Quote the rows below word for word, from the line containing "Given: Toggle the MP3 Encoding checkbox" through the end of the rows, with both ends included. Leave the pictures out of your answer.

### EXCERPTED DATA
::::::::

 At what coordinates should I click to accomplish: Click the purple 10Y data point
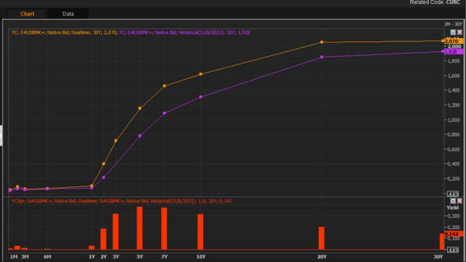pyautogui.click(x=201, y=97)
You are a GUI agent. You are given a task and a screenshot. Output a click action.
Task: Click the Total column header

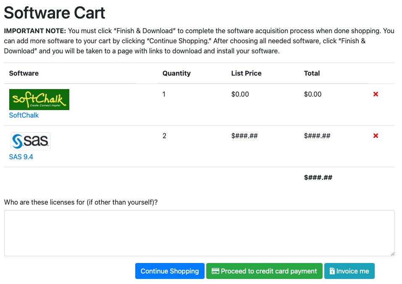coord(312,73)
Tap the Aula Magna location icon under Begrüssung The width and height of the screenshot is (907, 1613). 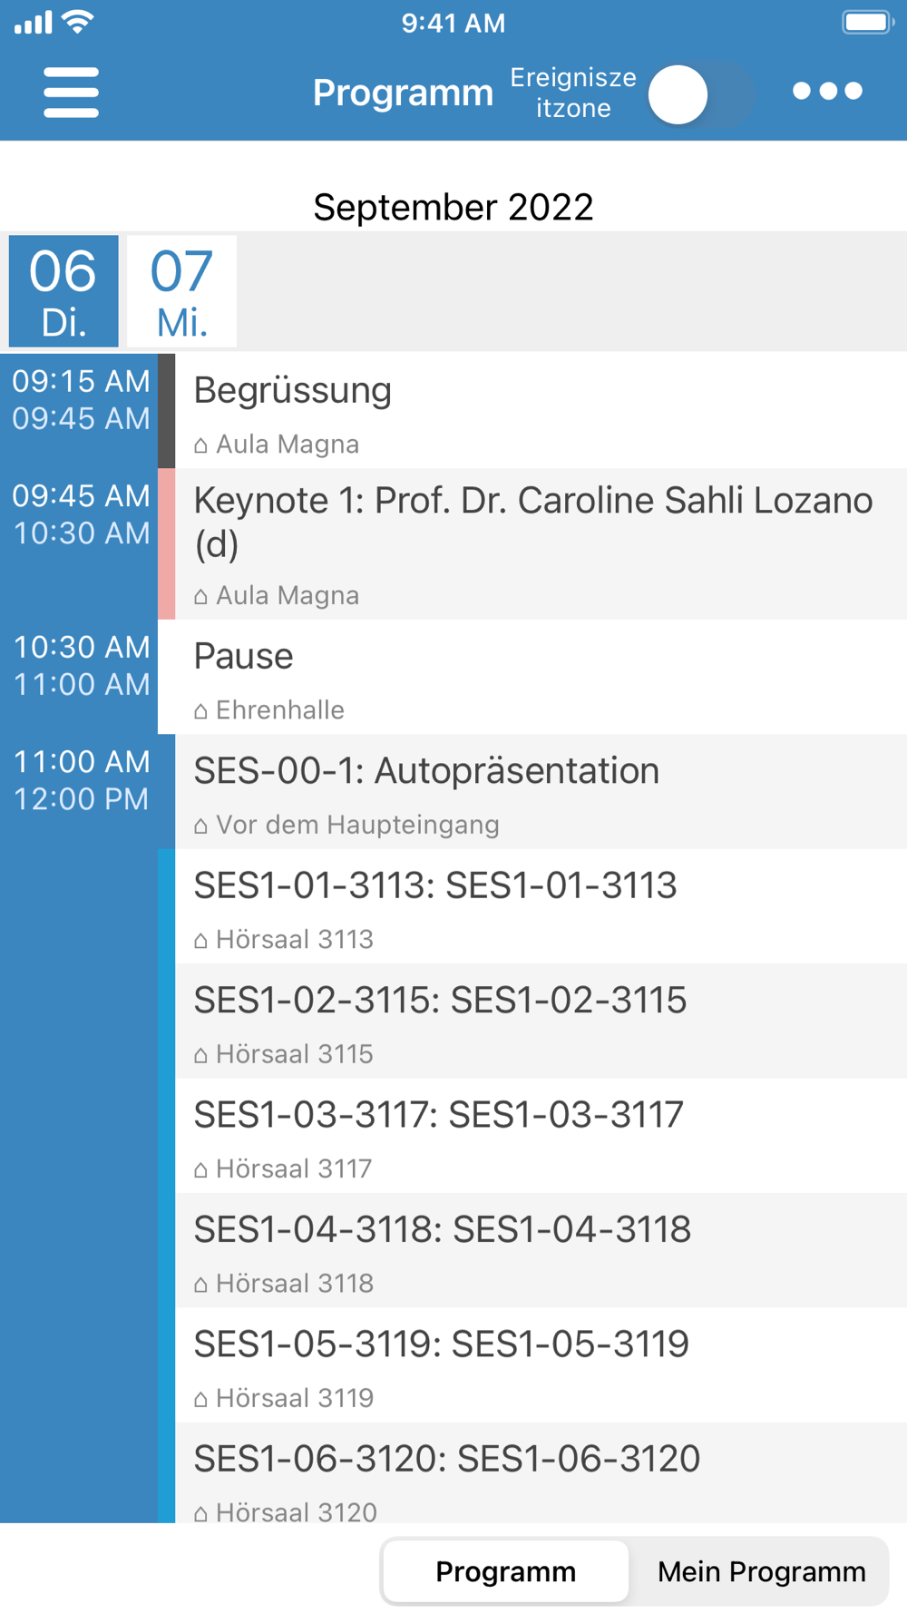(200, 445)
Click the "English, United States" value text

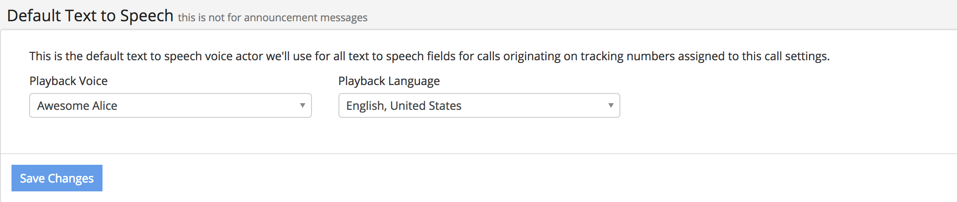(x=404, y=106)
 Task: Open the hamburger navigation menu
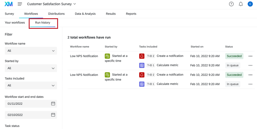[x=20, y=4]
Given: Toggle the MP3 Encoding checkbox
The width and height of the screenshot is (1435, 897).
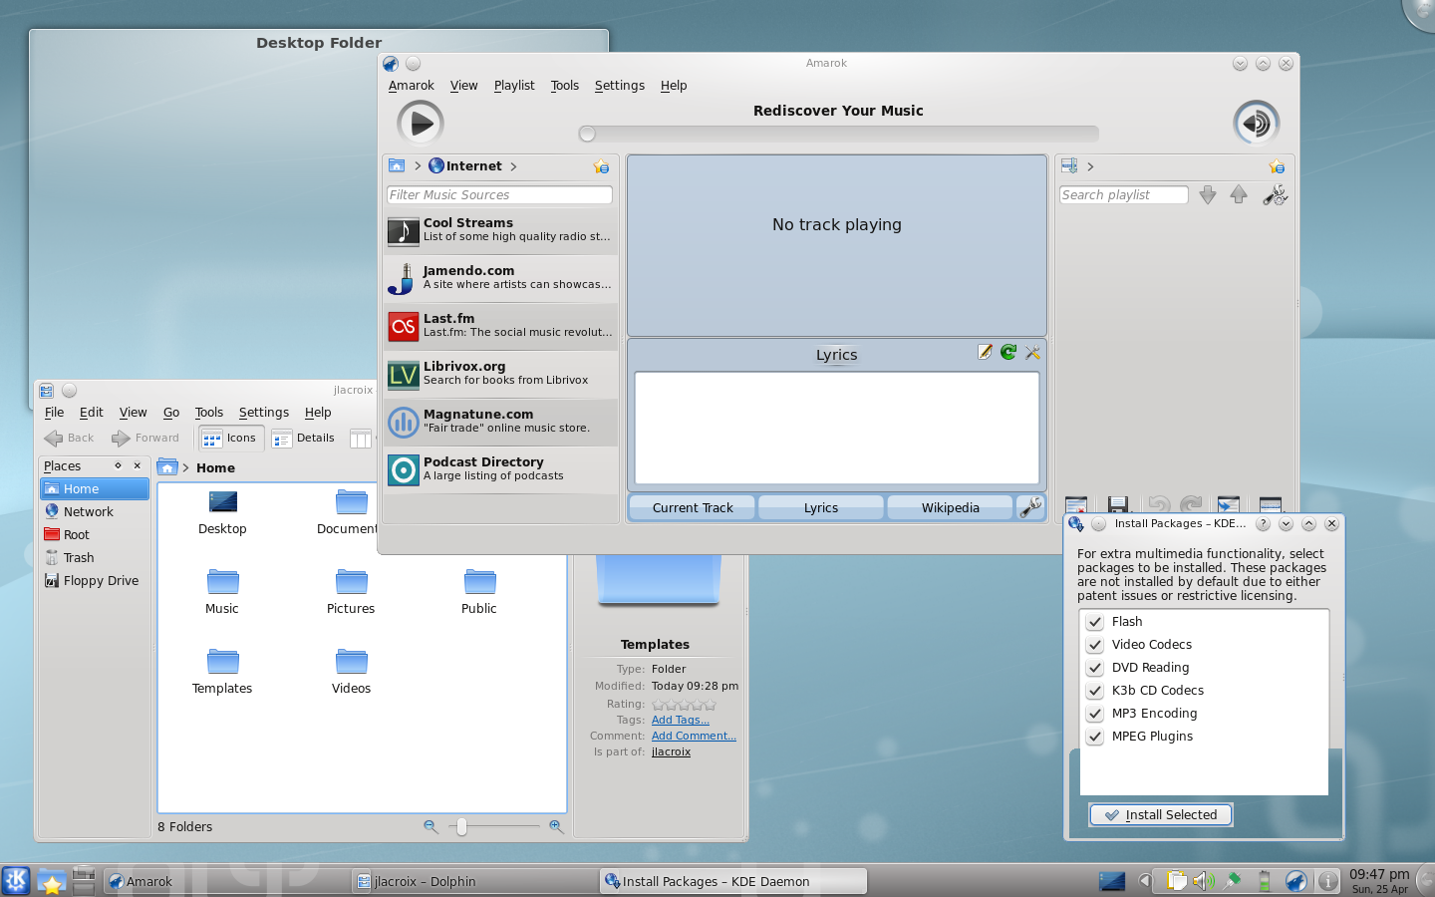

::::::::

### SOLUTION TO THIS PROBLEM
Given: Toggle the MP3 Encoding checkbox
The width and height of the screenshot is (1435, 897).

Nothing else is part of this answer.